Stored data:
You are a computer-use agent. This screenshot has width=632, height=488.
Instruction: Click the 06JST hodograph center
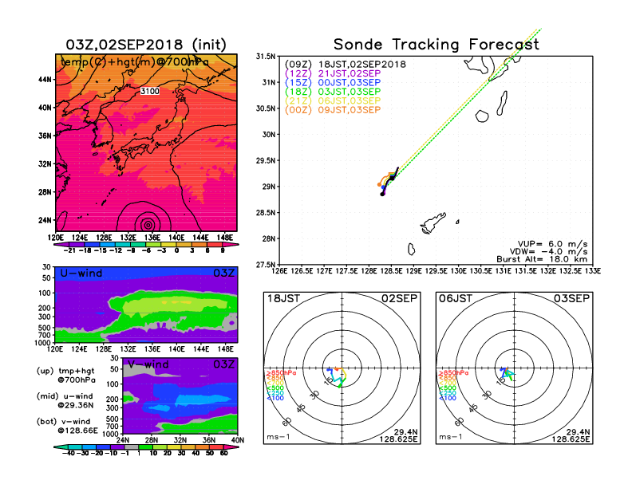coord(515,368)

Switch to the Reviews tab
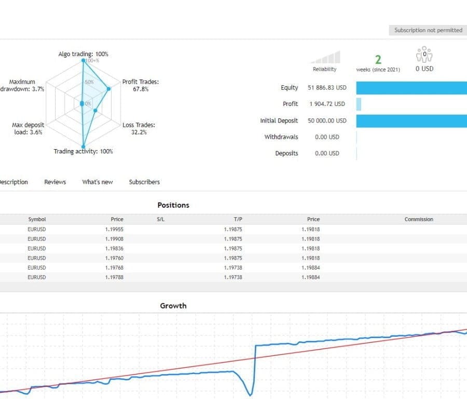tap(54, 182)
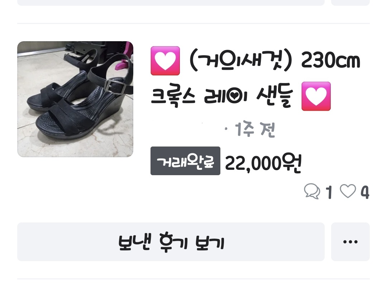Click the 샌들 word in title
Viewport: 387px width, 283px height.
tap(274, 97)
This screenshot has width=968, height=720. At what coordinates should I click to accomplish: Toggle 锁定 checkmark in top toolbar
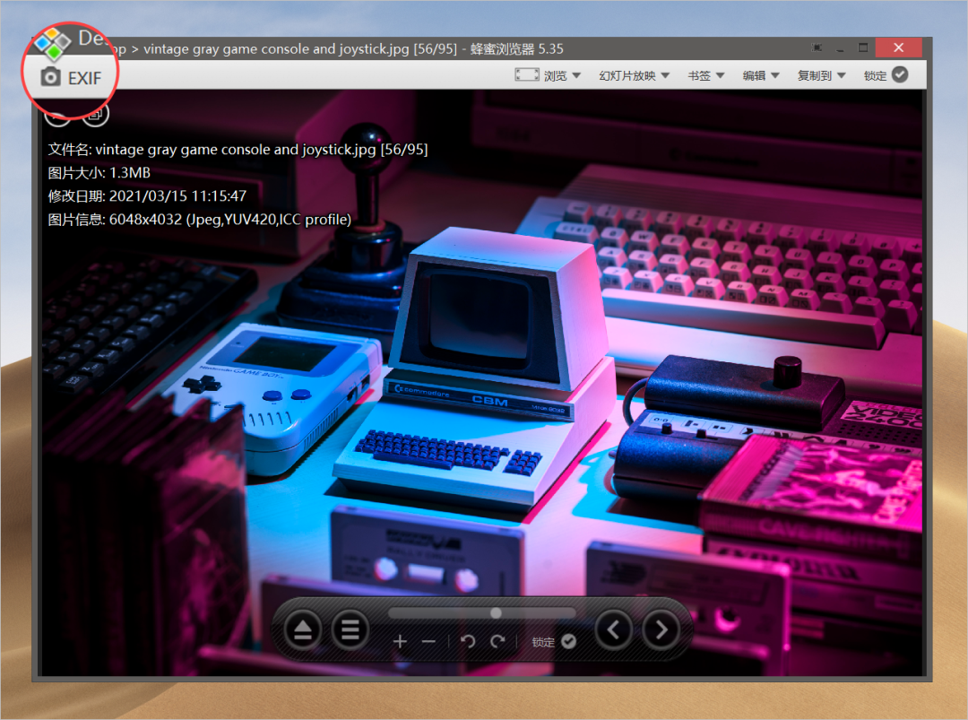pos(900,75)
==
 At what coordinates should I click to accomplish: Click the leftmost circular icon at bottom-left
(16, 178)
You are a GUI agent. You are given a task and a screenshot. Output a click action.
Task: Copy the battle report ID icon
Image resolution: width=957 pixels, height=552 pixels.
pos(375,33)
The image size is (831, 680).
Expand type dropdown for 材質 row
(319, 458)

## PROMPT
Every line containing the string "agent" is required; copy each such line from the data.

## YOUR RESPONSE
You are a computer-use agent. This screenshot has width=632, height=488.
You are a GUI agent. You are given a task and a screenshot. Output a click action.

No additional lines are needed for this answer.